▶ **Aim of the task**:
The data should be printed in full, character for character.

━━━━━━━━━━━━━━━━

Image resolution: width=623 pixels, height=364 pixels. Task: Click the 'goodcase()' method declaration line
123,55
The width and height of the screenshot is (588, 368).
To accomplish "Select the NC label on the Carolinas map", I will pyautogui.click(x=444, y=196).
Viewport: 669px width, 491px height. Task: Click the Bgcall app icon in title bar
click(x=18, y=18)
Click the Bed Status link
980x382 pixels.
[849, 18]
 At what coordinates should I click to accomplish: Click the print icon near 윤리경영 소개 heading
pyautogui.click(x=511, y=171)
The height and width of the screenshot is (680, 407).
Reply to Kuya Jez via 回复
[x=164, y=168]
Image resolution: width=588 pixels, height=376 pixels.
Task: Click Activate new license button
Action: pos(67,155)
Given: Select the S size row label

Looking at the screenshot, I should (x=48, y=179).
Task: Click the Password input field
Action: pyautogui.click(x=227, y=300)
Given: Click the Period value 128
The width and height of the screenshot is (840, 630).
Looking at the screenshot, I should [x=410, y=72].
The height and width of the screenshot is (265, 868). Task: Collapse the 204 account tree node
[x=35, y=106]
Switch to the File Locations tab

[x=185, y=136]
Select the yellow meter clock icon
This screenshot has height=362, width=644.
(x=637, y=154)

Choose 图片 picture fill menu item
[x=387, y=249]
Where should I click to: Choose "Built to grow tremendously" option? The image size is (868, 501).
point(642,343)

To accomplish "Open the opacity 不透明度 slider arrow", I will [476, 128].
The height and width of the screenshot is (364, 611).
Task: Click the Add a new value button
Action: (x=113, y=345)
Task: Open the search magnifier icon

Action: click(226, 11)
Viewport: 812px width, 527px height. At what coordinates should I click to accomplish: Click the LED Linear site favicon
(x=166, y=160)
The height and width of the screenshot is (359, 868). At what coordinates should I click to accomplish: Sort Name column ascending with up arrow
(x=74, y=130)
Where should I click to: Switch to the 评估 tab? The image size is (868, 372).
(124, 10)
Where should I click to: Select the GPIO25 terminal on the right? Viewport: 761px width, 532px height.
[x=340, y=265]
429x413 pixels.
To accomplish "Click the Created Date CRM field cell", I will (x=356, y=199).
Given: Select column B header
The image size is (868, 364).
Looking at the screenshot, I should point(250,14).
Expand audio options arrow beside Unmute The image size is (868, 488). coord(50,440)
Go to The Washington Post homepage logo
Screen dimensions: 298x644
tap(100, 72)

━━━━━━━━━━━━━━━━

▶ **Response below**:
Image resolution: width=623 pixels, height=364 pixels. Task: Click the 'goodcase()' method declaration line
123,55
The width and height of the screenshot is (588, 368).
To accomplish "Select the NC label on the Carolinas map", I will pyautogui.click(x=444, y=196).
Viewport: 669px width, 491px height. Task: Click the Bgcall app icon in title bar
click(x=18, y=18)
Click the Bed Status link
980x382 pixels.
[849, 18]
 At what coordinates should I click to accomplish: Click the print icon near 윤리경영 소개 heading
pyautogui.click(x=511, y=171)
The height and width of the screenshot is (680, 407).
Reply to Kuya Jez via 回复
[x=164, y=168]
Image resolution: width=588 pixels, height=376 pixels.
Task: Click Activate new license button
Action: pos(67,155)
Given: Select the S size row label

Looking at the screenshot, I should (x=48, y=179).
Task: Click the Password input field
Action: pyautogui.click(x=227, y=300)
Given: Click the Period value 128
The width and height of the screenshot is (840, 630).
Looking at the screenshot, I should [x=410, y=72].
The height and width of the screenshot is (265, 868). Task: Collapse the 204 account tree node
[x=35, y=106]
Switch to the File Locations tab

[x=185, y=136]
Select the yellow meter clock icon
This screenshot has height=362, width=644.
(x=637, y=154)

Choose 图片 picture fill menu item
[x=387, y=249]
Where should I click to: Choose "Built to grow tremendously" option? The image size is (868, 501).
point(642,343)

To accomplish "Open the opacity 不透明度 slider arrow", I will [476, 128].
The height and width of the screenshot is (364, 611).
Task: Click the Add a new value button
Action: (x=113, y=345)
Task: Open the search magnifier icon

Action: click(226, 11)
Viewport: 812px width, 527px height. At what coordinates should I click to accomplish: Click the LED Linear site favicon
(x=166, y=160)
The height and width of the screenshot is (359, 868). At what coordinates should I click to accomplish: Sort Name column ascending with up arrow
(x=74, y=130)
Where should I click to: Switch to the 评估 tab? The image size is (868, 372).
(124, 10)
Where should I click to: Select the GPIO25 terminal on the right? Viewport: 761px width, 532px height.
[x=340, y=265]
429x413 pixels.
To accomplish "Click the Created Date CRM field cell", I will (x=356, y=199).
Given: Select column B header
The image size is (868, 364).
Looking at the screenshot, I should point(250,14).
Expand audio options arrow beside Unmute The image size is (868, 488). coord(50,440)
Go to The Washington Post homepage logo
Screen dimensions: 298x644
tap(100, 72)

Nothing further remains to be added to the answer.